Gilles LePage, député libéral de Restigouche-Ouest.

Photo : Radio-Canada

Blaine Higgs dit souhaiter voir les candidats qui s'étaient avancés lors du premier processus de sélection postuler à nouveau. Typiquement, nous avions plus de personnes intéressées alors c’était une question à savoir si les élections ont fait dérailler le processus ou non, s’est défendu le premier ministre en point de presse.

Kris Austin prône l'abolition du Commissariat

Le chef de l’Alliance des gens du Nouveau-Brunswick, Kris Austin, a réitéré son désir de voir disparaître le Commissariat aux langues officielles, une position qu’il avait soutenue pendant la campagne électorale.

Je pense que ça devrait aller au bureau de l’ombudsman.

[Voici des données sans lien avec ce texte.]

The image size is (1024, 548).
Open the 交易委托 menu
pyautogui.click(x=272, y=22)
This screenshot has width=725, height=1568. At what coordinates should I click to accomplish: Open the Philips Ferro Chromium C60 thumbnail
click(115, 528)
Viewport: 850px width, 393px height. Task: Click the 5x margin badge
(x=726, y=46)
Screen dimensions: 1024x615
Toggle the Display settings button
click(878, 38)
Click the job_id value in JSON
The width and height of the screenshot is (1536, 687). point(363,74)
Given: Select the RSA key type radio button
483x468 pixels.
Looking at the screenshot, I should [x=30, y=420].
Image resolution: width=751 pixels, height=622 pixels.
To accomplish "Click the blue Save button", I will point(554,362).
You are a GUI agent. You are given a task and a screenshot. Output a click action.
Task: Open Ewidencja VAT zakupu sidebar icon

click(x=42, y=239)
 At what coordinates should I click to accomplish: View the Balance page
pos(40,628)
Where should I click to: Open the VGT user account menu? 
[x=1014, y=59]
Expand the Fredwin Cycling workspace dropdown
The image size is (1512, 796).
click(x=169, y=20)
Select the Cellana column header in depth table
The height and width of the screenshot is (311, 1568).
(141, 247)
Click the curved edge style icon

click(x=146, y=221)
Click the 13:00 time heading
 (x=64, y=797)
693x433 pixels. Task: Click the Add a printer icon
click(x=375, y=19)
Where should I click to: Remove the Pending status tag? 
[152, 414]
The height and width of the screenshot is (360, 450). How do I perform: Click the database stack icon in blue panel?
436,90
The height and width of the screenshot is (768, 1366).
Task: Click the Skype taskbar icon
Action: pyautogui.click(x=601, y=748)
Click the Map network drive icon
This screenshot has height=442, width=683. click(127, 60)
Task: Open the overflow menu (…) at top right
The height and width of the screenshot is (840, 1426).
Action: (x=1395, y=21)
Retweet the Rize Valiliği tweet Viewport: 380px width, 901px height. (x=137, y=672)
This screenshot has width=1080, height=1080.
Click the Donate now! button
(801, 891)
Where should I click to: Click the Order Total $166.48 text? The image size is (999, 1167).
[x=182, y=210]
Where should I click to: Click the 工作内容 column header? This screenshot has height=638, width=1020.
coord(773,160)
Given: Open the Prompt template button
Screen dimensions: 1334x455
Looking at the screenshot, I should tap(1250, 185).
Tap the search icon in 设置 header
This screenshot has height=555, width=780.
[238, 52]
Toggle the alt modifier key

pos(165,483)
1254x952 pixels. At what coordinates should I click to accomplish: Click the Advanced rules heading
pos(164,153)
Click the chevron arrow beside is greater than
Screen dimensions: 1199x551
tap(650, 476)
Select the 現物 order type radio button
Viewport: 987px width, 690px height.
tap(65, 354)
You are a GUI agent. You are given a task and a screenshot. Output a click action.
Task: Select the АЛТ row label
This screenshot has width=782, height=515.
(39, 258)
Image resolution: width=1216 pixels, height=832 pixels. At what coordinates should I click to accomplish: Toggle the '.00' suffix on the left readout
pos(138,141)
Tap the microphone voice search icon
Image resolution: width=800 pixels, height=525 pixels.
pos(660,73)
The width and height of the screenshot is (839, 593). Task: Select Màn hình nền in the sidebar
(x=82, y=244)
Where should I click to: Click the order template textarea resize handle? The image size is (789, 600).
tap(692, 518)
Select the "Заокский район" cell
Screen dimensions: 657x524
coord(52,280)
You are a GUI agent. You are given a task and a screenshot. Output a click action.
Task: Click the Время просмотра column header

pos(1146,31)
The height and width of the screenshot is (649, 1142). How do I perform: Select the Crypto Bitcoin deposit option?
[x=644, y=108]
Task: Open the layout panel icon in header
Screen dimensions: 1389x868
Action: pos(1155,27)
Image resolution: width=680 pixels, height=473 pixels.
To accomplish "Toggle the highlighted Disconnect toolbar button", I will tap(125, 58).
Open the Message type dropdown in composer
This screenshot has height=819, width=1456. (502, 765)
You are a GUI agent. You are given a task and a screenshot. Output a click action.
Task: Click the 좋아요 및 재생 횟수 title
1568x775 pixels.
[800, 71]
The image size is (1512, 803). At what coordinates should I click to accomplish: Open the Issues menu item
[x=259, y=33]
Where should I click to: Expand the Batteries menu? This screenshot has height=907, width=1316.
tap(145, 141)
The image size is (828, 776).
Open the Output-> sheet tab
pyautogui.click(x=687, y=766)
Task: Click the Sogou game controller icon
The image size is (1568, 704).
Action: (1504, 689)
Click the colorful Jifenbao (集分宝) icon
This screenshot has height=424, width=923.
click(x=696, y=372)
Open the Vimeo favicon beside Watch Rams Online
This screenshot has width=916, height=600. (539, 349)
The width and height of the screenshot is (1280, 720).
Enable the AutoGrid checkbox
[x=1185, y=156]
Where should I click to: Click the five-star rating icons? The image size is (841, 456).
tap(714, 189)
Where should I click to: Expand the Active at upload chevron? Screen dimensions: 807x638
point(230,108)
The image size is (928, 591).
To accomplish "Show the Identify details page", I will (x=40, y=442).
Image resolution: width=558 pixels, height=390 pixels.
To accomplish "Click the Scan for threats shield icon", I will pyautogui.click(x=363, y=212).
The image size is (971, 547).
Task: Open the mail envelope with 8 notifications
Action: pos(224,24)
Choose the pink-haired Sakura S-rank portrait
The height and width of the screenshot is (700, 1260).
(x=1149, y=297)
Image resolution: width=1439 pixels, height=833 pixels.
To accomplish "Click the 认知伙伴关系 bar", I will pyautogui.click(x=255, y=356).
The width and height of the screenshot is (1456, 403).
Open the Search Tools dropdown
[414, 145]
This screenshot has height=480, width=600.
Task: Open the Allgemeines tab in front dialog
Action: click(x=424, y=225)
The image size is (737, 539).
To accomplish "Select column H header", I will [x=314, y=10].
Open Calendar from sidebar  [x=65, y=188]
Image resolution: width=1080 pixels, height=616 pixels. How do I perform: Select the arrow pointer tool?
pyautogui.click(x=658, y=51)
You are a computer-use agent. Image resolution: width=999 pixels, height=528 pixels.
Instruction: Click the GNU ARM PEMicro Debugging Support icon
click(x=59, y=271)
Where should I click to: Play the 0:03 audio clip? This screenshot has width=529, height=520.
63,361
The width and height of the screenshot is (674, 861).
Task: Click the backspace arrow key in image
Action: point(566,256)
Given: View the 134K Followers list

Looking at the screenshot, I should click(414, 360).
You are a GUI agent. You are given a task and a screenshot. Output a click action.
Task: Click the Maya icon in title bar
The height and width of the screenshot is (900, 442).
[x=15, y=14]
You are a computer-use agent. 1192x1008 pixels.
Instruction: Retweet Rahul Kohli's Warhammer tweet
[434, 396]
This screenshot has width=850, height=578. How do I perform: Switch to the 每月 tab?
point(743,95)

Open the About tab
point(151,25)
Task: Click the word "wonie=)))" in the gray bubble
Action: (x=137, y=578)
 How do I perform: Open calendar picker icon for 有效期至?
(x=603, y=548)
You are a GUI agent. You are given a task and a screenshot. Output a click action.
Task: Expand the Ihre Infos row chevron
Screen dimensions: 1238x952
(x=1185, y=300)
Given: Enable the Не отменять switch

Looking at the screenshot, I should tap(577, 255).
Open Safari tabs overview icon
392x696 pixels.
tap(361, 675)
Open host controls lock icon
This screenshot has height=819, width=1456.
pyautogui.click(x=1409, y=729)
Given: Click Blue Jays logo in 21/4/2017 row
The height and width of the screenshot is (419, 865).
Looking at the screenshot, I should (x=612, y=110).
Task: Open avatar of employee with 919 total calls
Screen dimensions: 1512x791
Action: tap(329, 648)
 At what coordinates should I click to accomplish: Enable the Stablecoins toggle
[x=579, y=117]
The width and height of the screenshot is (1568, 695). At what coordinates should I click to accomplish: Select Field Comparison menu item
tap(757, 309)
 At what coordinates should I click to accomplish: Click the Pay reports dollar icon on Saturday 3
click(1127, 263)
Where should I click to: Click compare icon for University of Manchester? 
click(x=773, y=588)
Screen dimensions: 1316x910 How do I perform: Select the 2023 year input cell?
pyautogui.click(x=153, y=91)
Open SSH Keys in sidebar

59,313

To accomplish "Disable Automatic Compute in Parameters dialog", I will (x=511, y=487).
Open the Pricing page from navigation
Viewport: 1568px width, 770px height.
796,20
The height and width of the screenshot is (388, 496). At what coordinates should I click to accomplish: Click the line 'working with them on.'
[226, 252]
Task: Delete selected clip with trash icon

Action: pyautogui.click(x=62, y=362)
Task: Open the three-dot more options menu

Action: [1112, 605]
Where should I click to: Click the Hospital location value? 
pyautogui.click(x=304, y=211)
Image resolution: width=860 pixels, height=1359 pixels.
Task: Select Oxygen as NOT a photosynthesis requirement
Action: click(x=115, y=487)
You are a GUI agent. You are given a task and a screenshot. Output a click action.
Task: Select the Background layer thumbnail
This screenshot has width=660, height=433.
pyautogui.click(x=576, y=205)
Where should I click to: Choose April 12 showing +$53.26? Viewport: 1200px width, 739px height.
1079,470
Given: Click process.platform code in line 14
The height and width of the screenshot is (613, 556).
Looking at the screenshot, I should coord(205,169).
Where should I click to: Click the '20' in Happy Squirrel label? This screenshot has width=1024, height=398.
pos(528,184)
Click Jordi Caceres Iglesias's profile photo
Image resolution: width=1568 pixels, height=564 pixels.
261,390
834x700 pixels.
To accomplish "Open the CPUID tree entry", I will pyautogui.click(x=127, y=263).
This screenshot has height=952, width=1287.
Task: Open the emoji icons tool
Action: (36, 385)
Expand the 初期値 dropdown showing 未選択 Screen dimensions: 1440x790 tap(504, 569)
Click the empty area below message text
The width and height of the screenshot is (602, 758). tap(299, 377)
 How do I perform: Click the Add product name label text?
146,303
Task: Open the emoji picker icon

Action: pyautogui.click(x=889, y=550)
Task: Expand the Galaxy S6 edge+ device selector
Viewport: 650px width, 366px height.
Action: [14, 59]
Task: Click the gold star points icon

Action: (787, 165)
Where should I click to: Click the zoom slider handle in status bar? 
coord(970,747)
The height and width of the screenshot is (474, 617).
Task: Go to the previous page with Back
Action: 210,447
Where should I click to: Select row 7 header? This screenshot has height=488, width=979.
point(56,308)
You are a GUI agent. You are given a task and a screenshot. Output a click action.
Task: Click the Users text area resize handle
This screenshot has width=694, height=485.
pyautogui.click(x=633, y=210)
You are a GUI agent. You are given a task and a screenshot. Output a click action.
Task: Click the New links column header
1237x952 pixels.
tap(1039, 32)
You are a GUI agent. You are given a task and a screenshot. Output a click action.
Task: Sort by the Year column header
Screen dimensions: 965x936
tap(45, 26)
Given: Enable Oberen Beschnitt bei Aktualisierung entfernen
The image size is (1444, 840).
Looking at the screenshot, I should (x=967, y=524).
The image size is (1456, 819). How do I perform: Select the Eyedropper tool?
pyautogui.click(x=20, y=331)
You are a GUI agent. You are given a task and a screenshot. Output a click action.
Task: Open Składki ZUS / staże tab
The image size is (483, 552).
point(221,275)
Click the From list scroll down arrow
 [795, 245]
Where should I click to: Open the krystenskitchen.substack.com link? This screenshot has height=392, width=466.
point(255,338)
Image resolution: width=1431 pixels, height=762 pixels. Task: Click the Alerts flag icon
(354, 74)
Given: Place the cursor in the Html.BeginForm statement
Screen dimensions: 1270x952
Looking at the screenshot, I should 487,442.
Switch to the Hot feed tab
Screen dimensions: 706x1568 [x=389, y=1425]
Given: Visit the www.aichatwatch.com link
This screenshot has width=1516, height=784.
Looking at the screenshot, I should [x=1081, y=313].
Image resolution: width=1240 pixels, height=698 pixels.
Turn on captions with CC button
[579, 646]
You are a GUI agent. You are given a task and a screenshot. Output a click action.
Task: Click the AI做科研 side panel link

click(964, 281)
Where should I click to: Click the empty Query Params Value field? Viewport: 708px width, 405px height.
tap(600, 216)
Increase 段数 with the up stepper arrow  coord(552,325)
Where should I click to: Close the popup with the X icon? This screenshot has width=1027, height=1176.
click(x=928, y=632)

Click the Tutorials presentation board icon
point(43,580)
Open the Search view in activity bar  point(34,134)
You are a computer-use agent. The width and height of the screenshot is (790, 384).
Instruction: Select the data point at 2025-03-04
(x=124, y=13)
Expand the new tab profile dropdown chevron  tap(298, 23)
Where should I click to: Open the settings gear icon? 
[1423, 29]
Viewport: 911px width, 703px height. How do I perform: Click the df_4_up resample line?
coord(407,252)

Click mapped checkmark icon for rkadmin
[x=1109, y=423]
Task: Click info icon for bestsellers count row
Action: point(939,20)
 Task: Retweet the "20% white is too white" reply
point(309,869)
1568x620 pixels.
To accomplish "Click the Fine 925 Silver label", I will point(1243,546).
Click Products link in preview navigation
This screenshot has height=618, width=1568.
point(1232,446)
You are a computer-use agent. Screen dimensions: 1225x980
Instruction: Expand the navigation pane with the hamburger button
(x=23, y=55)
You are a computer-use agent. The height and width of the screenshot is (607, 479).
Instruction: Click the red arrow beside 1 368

Nous pouvons fusionner les deux et toutes les plaintes relatives aux langues officielles peuvent être réglées par l’ombudsman, estime Kris Austin.

Kris Austin, chef de l’Alliance des gens du Nouveau-Brunswick.

Kris Austin, chef de l’Alliance des gens du Nouveau-Brunswick.

Photo : Radio-Canada

Le commissaire a comme rôle d’enquêter, de présenter des rapports et de faire des recommandations visant le respect de la Loi sur les langues officielles. [Il] a aussi la responsabilité de promouvoir l’avancement des deux langues officielles dans la province, peut-on lire sur le site internet du Commissariat aux langues officielles du Nouveau-Brunswick.